** begin **
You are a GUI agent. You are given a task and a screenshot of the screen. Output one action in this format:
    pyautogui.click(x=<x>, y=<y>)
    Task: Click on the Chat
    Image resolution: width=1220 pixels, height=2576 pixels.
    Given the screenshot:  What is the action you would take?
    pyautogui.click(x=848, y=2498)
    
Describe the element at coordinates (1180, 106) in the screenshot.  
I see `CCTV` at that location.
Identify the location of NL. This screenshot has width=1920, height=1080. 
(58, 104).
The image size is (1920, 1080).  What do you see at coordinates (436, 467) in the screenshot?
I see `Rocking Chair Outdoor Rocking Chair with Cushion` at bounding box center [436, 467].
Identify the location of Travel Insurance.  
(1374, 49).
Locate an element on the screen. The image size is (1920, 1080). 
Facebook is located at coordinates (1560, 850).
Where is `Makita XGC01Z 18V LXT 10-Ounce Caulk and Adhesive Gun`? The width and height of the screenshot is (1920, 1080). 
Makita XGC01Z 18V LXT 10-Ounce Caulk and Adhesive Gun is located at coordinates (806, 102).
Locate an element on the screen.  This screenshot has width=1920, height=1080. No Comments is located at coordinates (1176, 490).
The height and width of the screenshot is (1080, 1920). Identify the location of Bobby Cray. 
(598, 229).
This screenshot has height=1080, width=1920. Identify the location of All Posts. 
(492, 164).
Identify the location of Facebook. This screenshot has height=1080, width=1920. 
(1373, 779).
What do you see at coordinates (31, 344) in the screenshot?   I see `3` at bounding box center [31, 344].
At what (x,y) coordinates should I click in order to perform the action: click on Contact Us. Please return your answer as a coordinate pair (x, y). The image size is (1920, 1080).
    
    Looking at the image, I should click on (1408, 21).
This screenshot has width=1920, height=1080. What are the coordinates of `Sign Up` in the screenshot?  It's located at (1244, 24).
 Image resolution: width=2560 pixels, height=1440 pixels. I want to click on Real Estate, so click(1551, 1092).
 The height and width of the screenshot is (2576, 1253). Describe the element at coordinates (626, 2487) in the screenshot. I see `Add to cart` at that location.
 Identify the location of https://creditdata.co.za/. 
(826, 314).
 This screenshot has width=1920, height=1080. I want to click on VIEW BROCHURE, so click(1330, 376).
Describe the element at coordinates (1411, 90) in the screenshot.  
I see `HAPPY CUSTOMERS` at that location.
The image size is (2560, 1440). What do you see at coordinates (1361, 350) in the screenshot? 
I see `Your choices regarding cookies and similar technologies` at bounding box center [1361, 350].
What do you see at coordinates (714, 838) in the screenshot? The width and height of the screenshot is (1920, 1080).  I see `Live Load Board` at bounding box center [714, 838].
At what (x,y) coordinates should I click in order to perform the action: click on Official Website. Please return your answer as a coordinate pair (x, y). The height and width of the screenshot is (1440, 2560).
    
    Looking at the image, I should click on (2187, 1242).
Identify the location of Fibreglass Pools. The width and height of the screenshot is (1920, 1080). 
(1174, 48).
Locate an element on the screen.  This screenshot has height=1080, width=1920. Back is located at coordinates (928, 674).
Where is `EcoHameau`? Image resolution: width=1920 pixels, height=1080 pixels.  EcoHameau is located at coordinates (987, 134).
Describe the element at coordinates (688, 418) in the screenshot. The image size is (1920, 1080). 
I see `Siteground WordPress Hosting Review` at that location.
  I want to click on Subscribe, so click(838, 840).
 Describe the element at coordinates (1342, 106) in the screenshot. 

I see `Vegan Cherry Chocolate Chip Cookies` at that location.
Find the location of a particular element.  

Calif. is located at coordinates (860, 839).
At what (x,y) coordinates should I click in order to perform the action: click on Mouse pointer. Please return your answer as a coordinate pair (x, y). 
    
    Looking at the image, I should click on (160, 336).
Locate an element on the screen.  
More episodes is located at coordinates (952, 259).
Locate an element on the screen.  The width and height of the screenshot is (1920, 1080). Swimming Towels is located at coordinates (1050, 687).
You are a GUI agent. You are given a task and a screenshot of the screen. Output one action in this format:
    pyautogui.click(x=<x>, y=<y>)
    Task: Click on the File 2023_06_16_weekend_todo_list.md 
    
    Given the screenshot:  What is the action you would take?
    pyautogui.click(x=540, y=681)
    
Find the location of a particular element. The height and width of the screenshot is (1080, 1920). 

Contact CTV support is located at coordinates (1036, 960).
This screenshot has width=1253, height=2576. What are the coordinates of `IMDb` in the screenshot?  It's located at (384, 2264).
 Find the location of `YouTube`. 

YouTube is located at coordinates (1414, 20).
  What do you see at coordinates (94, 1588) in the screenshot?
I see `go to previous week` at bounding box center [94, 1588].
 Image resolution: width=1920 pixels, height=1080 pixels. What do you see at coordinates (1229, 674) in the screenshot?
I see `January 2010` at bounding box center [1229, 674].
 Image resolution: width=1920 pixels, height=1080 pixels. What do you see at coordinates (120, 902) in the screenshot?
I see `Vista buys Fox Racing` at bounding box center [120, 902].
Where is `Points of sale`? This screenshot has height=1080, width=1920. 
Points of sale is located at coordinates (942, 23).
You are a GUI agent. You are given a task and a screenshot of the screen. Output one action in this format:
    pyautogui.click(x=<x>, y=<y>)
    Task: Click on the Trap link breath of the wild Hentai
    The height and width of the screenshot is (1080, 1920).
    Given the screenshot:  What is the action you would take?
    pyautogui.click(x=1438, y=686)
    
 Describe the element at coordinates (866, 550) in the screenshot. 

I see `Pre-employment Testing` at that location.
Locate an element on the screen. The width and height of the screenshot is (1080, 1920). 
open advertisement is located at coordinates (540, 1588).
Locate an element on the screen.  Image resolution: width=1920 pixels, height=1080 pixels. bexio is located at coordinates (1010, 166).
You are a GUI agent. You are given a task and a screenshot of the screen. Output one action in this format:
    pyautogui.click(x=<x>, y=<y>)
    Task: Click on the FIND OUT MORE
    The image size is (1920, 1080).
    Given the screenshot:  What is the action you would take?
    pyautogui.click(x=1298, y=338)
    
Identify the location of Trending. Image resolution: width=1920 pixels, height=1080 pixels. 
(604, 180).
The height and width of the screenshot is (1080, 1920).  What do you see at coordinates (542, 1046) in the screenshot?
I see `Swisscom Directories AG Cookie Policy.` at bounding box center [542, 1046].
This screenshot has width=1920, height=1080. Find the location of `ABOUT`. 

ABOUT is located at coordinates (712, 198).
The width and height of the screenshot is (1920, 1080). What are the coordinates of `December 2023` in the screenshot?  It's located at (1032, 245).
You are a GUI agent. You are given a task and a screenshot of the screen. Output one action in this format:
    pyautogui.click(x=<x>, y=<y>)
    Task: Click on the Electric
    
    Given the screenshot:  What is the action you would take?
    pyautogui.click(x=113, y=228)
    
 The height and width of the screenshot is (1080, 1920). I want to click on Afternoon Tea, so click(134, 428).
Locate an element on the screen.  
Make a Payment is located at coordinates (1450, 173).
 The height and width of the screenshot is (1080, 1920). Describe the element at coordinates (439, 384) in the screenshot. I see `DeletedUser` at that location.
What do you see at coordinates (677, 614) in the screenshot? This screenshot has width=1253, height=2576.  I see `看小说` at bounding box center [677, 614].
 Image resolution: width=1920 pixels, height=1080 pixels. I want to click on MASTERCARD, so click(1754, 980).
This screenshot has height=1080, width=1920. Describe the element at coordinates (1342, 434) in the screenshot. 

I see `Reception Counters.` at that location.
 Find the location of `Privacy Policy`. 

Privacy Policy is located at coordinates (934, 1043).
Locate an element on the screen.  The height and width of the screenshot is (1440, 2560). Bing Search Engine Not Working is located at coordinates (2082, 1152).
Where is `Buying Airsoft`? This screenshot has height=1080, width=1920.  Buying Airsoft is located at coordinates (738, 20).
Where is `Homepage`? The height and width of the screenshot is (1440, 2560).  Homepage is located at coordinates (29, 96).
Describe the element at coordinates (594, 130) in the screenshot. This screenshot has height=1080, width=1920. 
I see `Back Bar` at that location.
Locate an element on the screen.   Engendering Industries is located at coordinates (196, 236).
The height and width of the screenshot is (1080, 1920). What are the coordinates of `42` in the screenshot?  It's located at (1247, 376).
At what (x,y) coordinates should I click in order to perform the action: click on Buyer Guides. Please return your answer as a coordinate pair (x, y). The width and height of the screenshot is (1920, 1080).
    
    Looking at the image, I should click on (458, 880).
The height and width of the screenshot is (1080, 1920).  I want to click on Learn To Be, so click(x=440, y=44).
** end **
Duplicate the items from the line that contains "coordinates (738, 20)." through the line that contains "coordinates (196, 236).", keeping every character as it appears.

Where is `Buying Airsoft`? This screenshot has height=1080, width=1920.  Buying Airsoft is located at coordinates (738, 20).
Where is `Homepage`? The height and width of the screenshot is (1440, 2560).  Homepage is located at coordinates (29, 96).
Describe the element at coordinates (594, 130) in the screenshot. This screenshot has height=1080, width=1920. 
I see `Back Bar` at that location.
Locate an element on the screen.   Engendering Industries is located at coordinates (196, 236).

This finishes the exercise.